→ **Text excerpt**
++++++++++
Adults should undergo pneumonia vaccination
In line with last week’s celebration of World Pneumonia Day, health experts are urging adults to have themselves vaccinated against pneumonia, especially smokers and those with existing conditions like diabetes, saying that they are at high risk of developing the fatal respiratory disease.
Vaccination essential management strategy
Rontgene Solante, chairman of San Lazaro Hospital’s adult infectious diseases and tropical medicine section, said vaccination is an “essential management strategy in high-risk medical conditions” like chronic respiratory diseases, cardiovascular disease, and diabetes and for smokers.
Solante said adults with chronic respiratory ailments are five times to 17 times more likely to develop Invasive Pneumoccocal Disease (IPD) - or simply pneumonia – than healthy adults.
Those with cardiovascular diseases and diabetes, on the other hand, are three to 10 times and two times to six times, respectively, more at risk.
++++++++++
→ **Tasks to carry out**
1 > List every condition or group of people that the pneumonia vaccination article names as being at high risk.
2 > According to the pneumonia vaccination article, why are health experts urging smokers and people with diabetes to get vaccinated?
3 > Write the next paragraph of the pneumonia vaccination article, starting right after its last sentence.
++++++++++
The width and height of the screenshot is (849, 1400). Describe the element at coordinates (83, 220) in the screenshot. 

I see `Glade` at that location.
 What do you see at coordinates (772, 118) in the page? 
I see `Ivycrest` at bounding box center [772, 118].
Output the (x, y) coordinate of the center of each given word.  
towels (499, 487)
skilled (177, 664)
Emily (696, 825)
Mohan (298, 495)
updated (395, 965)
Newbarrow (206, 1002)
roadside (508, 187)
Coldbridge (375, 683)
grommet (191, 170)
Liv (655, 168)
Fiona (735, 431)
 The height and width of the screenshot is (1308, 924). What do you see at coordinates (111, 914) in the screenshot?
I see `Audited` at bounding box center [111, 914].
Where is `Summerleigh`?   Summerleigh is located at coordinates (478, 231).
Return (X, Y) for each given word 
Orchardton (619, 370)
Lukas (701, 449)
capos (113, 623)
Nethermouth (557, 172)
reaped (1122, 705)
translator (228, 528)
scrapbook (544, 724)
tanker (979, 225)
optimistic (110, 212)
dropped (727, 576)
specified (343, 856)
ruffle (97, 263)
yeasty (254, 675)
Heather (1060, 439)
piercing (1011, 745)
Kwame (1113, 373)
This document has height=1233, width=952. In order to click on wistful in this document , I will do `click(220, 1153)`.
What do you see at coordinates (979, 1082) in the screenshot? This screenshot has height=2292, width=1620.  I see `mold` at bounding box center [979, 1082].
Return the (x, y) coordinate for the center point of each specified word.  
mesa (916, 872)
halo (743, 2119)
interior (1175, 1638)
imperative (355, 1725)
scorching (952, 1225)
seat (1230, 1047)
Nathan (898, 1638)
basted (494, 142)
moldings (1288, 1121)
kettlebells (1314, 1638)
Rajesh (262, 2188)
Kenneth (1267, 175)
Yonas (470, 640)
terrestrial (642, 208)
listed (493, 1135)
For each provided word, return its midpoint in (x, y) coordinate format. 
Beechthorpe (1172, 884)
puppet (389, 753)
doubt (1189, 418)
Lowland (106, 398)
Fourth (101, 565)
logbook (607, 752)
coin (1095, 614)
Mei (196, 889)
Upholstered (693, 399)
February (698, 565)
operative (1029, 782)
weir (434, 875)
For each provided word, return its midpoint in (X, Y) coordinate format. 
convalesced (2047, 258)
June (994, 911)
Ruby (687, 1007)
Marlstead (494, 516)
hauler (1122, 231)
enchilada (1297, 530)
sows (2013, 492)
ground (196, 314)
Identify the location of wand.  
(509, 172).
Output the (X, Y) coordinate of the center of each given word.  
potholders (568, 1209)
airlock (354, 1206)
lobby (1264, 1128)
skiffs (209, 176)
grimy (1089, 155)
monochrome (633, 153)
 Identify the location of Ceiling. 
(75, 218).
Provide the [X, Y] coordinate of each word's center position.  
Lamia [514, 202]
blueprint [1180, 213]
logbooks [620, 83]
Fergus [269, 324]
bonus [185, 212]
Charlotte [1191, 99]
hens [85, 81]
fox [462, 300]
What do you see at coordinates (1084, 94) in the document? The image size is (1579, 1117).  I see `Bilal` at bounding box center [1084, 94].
++++++++++
→ **Outputs for the tasks**
1 > Smokers, people with diabetes, people with chronic respiratory diseases, and people with cardiovascular disease.

2 > The experts say these adults are at high risk of developing pneumonia, which is a fatal respiratory disease.

3 >
Smoking top risk factor
“Cigarette smoking is the strongest independent risk factor for pneumonia in immunocompromised adults aged 18 to 64 years,” Solante told a press briefing.
The number of people with pneumonia continue to rise primarily because of lack of awareness about the existence of vaccine, even among health professionals.
“You (doctors) have to relay that to your patients. That is very important and I think there is a gap in terms of information. The doctors, maybe, are not aware of prevention,” Solante said.
Solante also attributed this lapse to “time constraints” as many doctors are not able to spend enough time with their patients.
The other barriers to pneumoccocal vaccination in adults is the lack of “well” visits to doctors by adults who are mostly used to seek consultation when they are not well and the “lack of strong endorsement or recommendation by health professionals.”
“Probably, their awareness is very low in terms of using the vaccines for prevention. That’s why it is our advocacy in the infectious disease society. We go around and we distribute the guidelines so that they will be able to utilize that with their groups of patients,” Solante added.
2 vaccines for adults
Solante said it is important for adults to be given anti- pneumonia vaccines before they reach 50, especially if they have “co-morbidities.”
Two vaccines must be administered to an adult to complete their protection. These are the pneumoccocal conjugate vaccine ( PCV 13) and pneumoccocal polysaccharides vaccine 23 ( PPV 23).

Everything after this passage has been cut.